Senyum Wina tiba-tiba melebar, menghilangkan raut galaknya sejak tadi. "Percaya ngga? Gue temen deketnya Nini lho! Tapi jangan bilang siapa-siapa ya! Cukup lo aja yang tahu. Tapi, ngapain juga gue ngasih tau lo hahaha..."

Kedua mata Wonbin melebar. Informasi itu benar-benar menarik perhatiannya. Namun, sekali lagi, ia berusaha bersikap wajar. "Seriusan?"

Wina mengangguk. "Dia temen SMA gue. Nama panggungnya aja tuh Nini. Nama aslinya Ningtyas. Dia etnis Tionghoa juga. Kalo ngga salah nama lainnya tuh Ning... Ying Zong?"

Ning Yi Zhuo...

Wina melanjutkan kalimatnya. "Terus dia tuh asal Batam."

Bukan Batam... Babel, tepatnya di Desa Lumut...

"Dia anaknya centil, cerewet, suka ketawa. Dari dulu ngga berubah sih. Emang udah cantik dan suaranya bagus kalo nyanyi. Tapi, kalo marah, hmm... bahasa Mandarinnya keluar!"

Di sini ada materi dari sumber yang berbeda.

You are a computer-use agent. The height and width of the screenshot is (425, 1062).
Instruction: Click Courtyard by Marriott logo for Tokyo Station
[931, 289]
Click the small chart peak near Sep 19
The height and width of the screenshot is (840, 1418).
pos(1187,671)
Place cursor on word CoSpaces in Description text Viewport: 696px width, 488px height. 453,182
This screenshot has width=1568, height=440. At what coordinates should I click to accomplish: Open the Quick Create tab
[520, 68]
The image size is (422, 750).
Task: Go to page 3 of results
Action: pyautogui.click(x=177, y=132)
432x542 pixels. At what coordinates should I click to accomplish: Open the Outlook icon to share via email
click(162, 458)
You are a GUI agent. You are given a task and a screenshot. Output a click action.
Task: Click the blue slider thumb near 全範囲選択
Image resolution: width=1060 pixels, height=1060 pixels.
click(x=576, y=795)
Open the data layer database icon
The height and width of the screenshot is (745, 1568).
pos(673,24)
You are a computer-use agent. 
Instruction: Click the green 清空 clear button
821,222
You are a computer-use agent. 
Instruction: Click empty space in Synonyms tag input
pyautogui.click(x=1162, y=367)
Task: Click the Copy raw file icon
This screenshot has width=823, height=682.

Bukan Mandarin... Hakka...

Wonbin sibuk mengoreksi kata-kata Wina dalam hatinya. Ia sejenak ragu apakah Wina benar-benar teman baik Nini karena tidak ada satu pun informasi yang diucapkannya tepat. Namun, Wonbin tidak ingin membicarakan hal itu lebih dalam. Meskipun ia terkejut karena Wina adalah teman Nini, ia tidak ingin membangkitkan kenangan gadis itu di otaknya. "Lo belum jawab pertanyaan gue," tanya Wonbin mengalihkan pembicaraan. "Gimana kencan lo?"

Wajah Wina merona di bawah remang lampu-lampu rooftop. Ia terdiam untuk beberapa saat. "Gue baru mutusin dia."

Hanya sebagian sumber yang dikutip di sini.